= Brief 1 =
Can you copy the stretch of the listing from the line containing "Image resolution: width=1024" through the line containing "click(97, 34)", line for line and unchanged?

= Reading passage =
4.2 Taxonomy of Dangerous Instructions

Following Oracle’s JAVA API and documentation [2527], three categories of Java instructions were used to classify execution paths in IB. (i) Control Flow instructions, (ii) Input Vector instructions and (iii) potentially exploitable methods (sinks). 159 Java methods were reviewed and gathered from formal publications and organizations that specifically classify exploits and, consequently, any instructions used in them [26, 27, 37].

The taxonomy’s methods were grouped into five categories of Severity corresponding to the taxonomy’s Severity ranks. We based the Severity classification ranks for ranking instructions on the well-known international Common Vulnerability Scoring System (CVSS) scoring system [37] and the Common Weakness Enumeration system [38]. CVSS classifies potential vulnerabilities into danger levels and is used by NIST’s National Vulnerability Database (NVD) to manage an entire database of vulnerabilities found in deployed software. The NVD is also using the CWE system as a classification mechanism that differentiates CVE by the type of vulnerability they represent. The Common Weakness Scoring System (CWSS) [40] provides a mechanism for prioritizing software weaknesses. It applies scores into vulnerabilities based on a mathematical formula of characteristics.

Entroine uses all three of these systems, NVD-CVSS, CWE and CWSS ranking to assign source code instructions to specific danger levels, according the type of vulnerability, in which they participate, its general SWSS score and corresponding ranking value in similar CVSS vulnerabilities that we found.

The method followed to classify source code methods is the following: Each source code instruction in the taxonomy is assigned to a specific feature set which represents a danger level. The correct feature set was chosen using the CVSS scores of vulnerabilities from the NVD repository [42]. The steps are:

  1. 1.

    For each instruction, check the lowest and highest ratings of known vulnerabilities that use it.

  2. 2.

    Use the CVSS 3.0 scoring calculator 2 and calculate the lowest and highest possible vulnerability scores for each instruction, based on the characteristics of known vulnerabilities.

  3. 3.

    Rank each instruction in a feature set corresponding to a danger level using the output calculation. Instructions with score 7 or above were grouped in Set 5. Instructions with score 6 to 7 in Set 4, those with score 5 to 6 in Set 3, those with score 4 to 5 in Set 2, those with score 1 to 4 in Set 1.

= Brief 2 =
Could you write out the stretch of the passage on the taxonomy of dangerous instructions from "The method followed" through "of known vulnerabilities.", with "repository" changed to "database"?

= Material provided =
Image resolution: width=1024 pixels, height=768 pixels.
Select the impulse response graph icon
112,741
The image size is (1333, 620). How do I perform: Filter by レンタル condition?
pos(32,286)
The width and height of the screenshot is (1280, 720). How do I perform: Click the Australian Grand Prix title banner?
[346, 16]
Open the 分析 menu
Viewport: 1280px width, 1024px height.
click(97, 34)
==
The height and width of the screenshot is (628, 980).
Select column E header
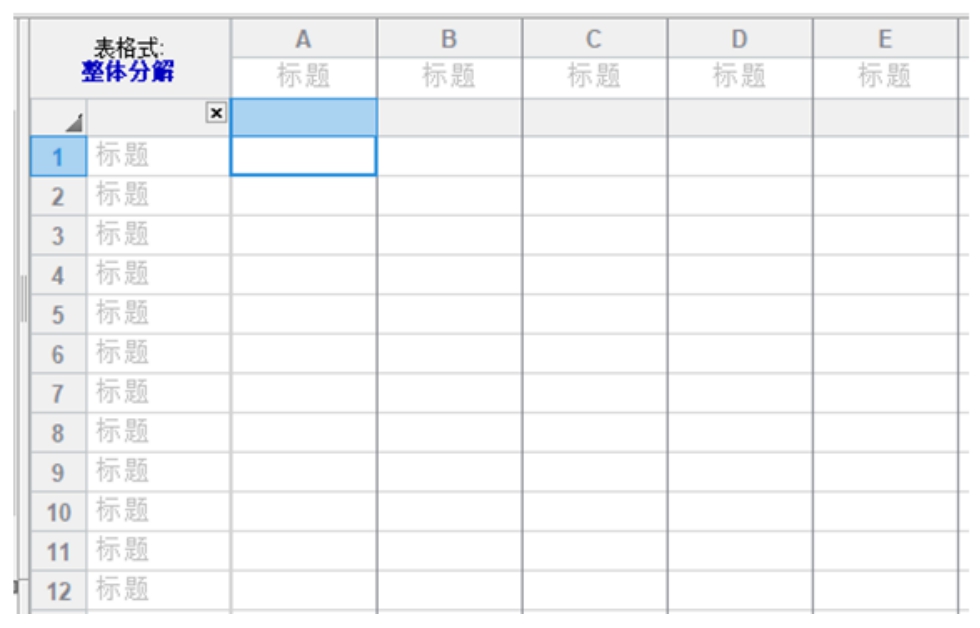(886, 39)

= Result 1 =
Image resolution: width=1024 pixels, height=768 pixels.
Select the impulse response graph icon
112,741
The image size is (1333, 620). How do I perform: Filter by レンタル condition?
pos(32,286)
The width and height of the screenshot is (1280, 720). How do I perform: Click the Australian Grand Prix title banner?
[346, 16]
Open the 分析 menu
Viewport: 1280px width, 1024px height.
click(97, 34)

= Result 2 =
The method followed to classify source code methods is the following: Each source code instruction in the taxonomy is assigned to a specific feature set which represents a danger level. The correct feature set was chosen using the CVSS scores of vulnerabilities from the NVD database [42]. The steps are:

  1. 1.

    For each instruction, check the lowest and highest ratings of known vulnerabilities that use it.

  2. 2.

    Use the CVSS 3.0 scoring calculator 2 and calculate the lowest and highest possible vulnerability scores for each instruction, based on the characteristics of known vulnerabilities.